■ **What you have to do**:
Could you print each line of the material below exactly?

START Source information

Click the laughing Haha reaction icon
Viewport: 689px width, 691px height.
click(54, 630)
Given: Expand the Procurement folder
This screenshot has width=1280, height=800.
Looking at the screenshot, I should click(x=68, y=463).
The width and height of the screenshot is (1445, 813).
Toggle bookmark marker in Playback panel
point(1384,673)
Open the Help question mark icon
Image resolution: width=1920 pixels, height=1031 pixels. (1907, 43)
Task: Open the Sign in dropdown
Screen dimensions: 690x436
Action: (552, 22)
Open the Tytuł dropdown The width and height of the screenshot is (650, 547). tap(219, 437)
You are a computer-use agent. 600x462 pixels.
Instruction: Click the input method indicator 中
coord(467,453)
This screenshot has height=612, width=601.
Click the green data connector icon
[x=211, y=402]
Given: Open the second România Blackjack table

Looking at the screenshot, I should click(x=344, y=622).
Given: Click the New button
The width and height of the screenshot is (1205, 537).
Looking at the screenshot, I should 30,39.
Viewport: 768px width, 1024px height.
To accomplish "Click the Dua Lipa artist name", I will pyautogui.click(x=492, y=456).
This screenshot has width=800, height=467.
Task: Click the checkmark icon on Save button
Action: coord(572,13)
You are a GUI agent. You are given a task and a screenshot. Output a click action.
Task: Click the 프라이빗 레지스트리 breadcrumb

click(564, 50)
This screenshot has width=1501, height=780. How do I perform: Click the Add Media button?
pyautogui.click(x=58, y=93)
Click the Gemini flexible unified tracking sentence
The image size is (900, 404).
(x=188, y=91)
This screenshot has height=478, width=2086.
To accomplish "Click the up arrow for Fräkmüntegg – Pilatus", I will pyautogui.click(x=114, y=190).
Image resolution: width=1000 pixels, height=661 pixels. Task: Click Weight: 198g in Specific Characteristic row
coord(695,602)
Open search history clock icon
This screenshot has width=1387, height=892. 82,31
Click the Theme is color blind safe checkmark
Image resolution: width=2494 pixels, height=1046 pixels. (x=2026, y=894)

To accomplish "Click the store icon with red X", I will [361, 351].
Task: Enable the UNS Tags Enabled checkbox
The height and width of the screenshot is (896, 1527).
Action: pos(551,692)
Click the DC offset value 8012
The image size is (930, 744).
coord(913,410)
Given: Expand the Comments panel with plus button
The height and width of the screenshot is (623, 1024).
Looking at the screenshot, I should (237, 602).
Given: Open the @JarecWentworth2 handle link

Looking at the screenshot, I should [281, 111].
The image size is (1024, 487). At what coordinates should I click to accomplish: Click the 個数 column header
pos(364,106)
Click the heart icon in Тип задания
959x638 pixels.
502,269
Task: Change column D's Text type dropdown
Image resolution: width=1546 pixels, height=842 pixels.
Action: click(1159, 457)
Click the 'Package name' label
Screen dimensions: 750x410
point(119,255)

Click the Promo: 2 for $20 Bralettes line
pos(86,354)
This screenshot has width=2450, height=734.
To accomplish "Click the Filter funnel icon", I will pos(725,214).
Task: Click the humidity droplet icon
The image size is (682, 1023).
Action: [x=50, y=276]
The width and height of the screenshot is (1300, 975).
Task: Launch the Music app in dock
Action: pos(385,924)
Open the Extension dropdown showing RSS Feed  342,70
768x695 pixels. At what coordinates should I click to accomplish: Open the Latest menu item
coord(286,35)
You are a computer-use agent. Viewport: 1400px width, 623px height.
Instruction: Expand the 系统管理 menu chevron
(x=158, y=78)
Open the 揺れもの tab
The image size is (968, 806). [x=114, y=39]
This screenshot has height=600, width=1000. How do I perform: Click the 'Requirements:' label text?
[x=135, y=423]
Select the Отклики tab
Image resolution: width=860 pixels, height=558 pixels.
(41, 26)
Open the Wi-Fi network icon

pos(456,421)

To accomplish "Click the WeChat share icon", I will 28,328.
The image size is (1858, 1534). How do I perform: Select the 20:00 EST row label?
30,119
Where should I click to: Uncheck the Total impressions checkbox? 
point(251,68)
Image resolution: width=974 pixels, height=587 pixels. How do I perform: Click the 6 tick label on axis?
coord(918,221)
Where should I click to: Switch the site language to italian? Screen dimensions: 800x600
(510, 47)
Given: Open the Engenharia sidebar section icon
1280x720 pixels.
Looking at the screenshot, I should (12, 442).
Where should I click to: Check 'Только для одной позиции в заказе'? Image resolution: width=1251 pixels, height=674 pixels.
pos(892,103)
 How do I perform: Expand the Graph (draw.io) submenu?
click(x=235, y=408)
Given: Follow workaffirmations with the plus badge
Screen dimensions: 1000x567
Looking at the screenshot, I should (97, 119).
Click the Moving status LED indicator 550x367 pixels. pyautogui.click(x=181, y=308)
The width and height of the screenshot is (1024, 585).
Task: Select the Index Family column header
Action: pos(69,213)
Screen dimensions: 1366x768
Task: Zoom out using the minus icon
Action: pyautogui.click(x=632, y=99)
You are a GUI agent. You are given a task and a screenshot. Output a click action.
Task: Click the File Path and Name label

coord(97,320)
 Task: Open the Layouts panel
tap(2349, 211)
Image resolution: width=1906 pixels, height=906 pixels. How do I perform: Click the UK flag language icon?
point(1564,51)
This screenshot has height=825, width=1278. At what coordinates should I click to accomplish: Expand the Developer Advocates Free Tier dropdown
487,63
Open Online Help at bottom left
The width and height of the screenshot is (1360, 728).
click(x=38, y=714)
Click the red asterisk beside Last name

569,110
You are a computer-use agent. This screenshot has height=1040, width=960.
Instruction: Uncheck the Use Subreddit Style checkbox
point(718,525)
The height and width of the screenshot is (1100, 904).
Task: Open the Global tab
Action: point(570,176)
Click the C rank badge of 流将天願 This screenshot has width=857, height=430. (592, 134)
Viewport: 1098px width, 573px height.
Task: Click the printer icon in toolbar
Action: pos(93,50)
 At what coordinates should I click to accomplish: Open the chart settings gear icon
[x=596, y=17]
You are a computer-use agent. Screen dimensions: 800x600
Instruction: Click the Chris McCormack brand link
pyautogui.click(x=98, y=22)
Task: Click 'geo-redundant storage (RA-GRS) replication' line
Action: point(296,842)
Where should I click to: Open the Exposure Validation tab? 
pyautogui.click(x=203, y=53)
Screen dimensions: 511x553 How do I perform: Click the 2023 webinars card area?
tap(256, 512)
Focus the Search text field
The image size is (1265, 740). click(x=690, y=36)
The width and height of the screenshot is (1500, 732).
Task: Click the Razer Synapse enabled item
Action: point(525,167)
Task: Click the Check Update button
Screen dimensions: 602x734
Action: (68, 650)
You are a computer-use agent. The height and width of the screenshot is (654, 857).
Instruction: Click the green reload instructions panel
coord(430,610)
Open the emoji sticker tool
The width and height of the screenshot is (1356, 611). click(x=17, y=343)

END Source information

■ **Finished task**:
Click the laughing Haha reaction icon
Viewport: 689px width, 691px height.
click(54, 630)
Given: Expand the Procurement folder
This screenshot has width=1280, height=800.
Looking at the screenshot, I should click(x=68, y=463).
The width and height of the screenshot is (1445, 813).
Toggle bookmark marker in Playback panel
point(1384,673)
Open the Help question mark icon
Image resolution: width=1920 pixels, height=1031 pixels. (1907, 43)
Task: Open the Sign in dropdown
Screen dimensions: 690x436
Action: (552, 22)
Open the Tytuł dropdown The width and height of the screenshot is (650, 547). tap(219, 437)
You are a computer-use agent. 600x462 pixels.
Instruction: Click the input method indicator 中
coord(467,453)
This screenshot has height=612, width=601.
Click the green data connector icon
[x=211, y=402]
Given: Open the second România Blackjack table

Looking at the screenshot, I should click(x=344, y=622).
Given: Click the New button
The width and height of the screenshot is (1205, 537).
Looking at the screenshot, I should 30,39.
Viewport: 768px width, 1024px height.
To accomplish "Click the Dua Lipa artist name", I will pyautogui.click(x=492, y=456).
This screenshot has width=800, height=467.
Task: Click the checkmark icon on Save button
Action: coord(572,13)
You are a GUI agent. You are given a task and a screenshot. Output a click action.
Task: Click the 프라이빗 레지스트리 breadcrumb

click(564, 50)
This screenshot has width=1501, height=780. How do I perform: Click the Add Media button?
pyautogui.click(x=58, y=93)
Click the Gemini flexible unified tracking sentence
The image size is (900, 404).
(x=188, y=91)
This screenshot has height=478, width=2086.
To accomplish "Click the up arrow for Fräkmüntegg – Pilatus", I will pyautogui.click(x=114, y=190).
Image resolution: width=1000 pixels, height=661 pixels. Task: Click Weight: 198g in Specific Characteristic row
coord(695,602)
Open search history clock icon
This screenshot has width=1387, height=892. 82,31
Click the Theme is color blind safe checkmark
Image resolution: width=2494 pixels, height=1046 pixels. (x=2026, y=894)

To accomplish "Click the store icon with red X", I will [361, 351].
Task: Enable the UNS Tags Enabled checkbox
The height and width of the screenshot is (896, 1527).
Action: pos(551,692)
Click the DC offset value 8012
The image size is (930, 744).
coord(913,410)
Given: Expand the Comments panel with plus button
The height and width of the screenshot is (623, 1024).
Looking at the screenshot, I should (237, 602).
Given: Open the @JarecWentworth2 handle link

Looking at the screenshot, I should [281, 111].
The image size is (1024, 487). At what coordinates should I click to accomplish: Click the 個数 column header
pos(364,106)
Click the heart icon in Тип задания
959x638 pixels.
502,269
Task: Change column D's Text type dropdown
Image resolution: width=1546 pixels, height=842 pixels.
Action: click(1159, 457)
Click the 'Package name' label
Screen dimensions: 750x410
point(119,255)

Click the Promo: 2 for $20 Bralettes line
pos(86,354)
This screenshot has width=2450, height=734.
To accomplish "Click the Filter funnel icon", I will pos(725,214).
Task: Click the humidity droplet icon
The image size is (682, 1023).
Action: [x=50, y=276]
The width and height of the screenshot is (1300, 975).
Task: Launch the Music app in dock
Action: pos(385,924)
Open the Extension dropdown showing RSS Feed  342,70
768x695 pixels. At what coordinates should I click to accomplish: Open the Latest menu item
coord(286,35)
You are a computer-use agent. Viewport: 1400px width, 623px height.
Instruction: Expand the 系统管理 menu chevron
(x=158, y=78)
Open the 揺れもの tab
The image size is (968, 806). [x=114, y=39]
This screenshot has height=600, width=1000. How do I perform: Click the 'Requirements:' label text?
[x=135, y=423]
Select the Отклики tab
Image resolution: width=860 pixels, height=558 pixels.
(41, 26)
Open the Wi-Fi network icon

pos(456,421)

To accomplish "Click the WeChat share icon", I will 28,328.
The image size is (1858, 1534). How do I perform: Select the 20:00 EST row label?
30,119
Where should I click to: Uncheck the Total impressions checkbox? 
point(251,68)
Image resolution: width=974 pixels, height=587 pixels. How do I perform: Click the 6 tick label on axis?
coord(918,221)
Where should I click to: Switch the site language to italian? Screen dimensions: 800x600
(510, 47)
Given: Open the Engenharia sidebar section icon
1280x720 pixels.
Looking at the screenshot, I should (12, 442).
Where should I click to: Check 'Только для одной позиции в заказе'? Image resolution: width=1251 pixels, height=674 pixels.
pos(892,103)
 How do I perform: Expand the Graph (draw.io) submenu?
click(x=235, y=408)
Given: Follow workaffirmations with the plus badge
Screen dimensions: 1000x567
Looking at the screenshot, I should (97, 119).
Click the Moving status LED indicator 550x367 pixels. pyautogui.click(x=181, y=308)
The width and height of the screenshot is (1024, 585).
Task: Select the Index Family column header
Action: pos(69,213)
Screen dimensions: 1366x768
Task: Zoom out using the minus icon
Action: pyautogui.click(x=632, y=99)
You are a GUI agent. You are given a task and a screenshot. Output a click action.
Task: Click the File Path and Name label

coord(97,320)
 Task: Open the Layouts panel
tap(2349, 211)
Image resolution: width=1906 pixels, height=906 pixels. How do I perform: Click the UK flag language icon?
point(1564,51)
This screenshot has height=825, width=1278. At what coordinates should I click to accomplish: Expand the Developer Advocates Free Tier dropdown
487,63
Open Online Help at bottom left
The width and height of the screenshot is (1360, 728).
click(x=38, y=714)
Click the red asterisk beside Last name

569,110
You are a computer-use agent. This screenshot has height=1040, width=960.
Instruction: Uncheck the Use Subreddit Style checkbox
point(718,525)
The height and width of the screenshot is (1100, 904).
Task: Open the Global tab
Action: point(570,176)
Click the C rank badge of 流将天願 This screenshot has width=857, height=430. (592, 134)
Viewport: 1098px width, 573px height.
Task: Click the printer icon in toolbar
Action: pos(93,50)
 At what coordinates should I click to accomplish: Open the chart settings gear icon
[x=596, y=17]
You are a computer-use agent. Screen dimensions: 800x600
Instruction: Click the Chris McCormack brand link
pyautogui.click(x=98, y=22)
Task: Click 'geo-redundant storage (RA-GRS) replication' line
Action: point(296,842)
Where should I click to: Open the Exposure Validation tab? 
pyautogui.click(x=203, y=53)
Screen dimensions: 511x553 How do I perform: Click the 2023 webinars card area?
tap(256, 512)
Focus the Search text field
The image size is (1265, 740). click(x=690, y=36)
The width and height of the screenshot is (1500, 732).
Task: Click the Razer Synapse enabled item
Action: point(525,167)
Task: Click the Check Update button
Screen dimensions: 602x734
Action: (68, 650)
You are a computer-use agent. The height and width of the screenshot is (654, 857).
Instruction: Click the green reload instructions panel
coord(430,610)
Open the emoji sticker tool
The width and height of the screenshot is (1356, 611). click(x=17, y=343)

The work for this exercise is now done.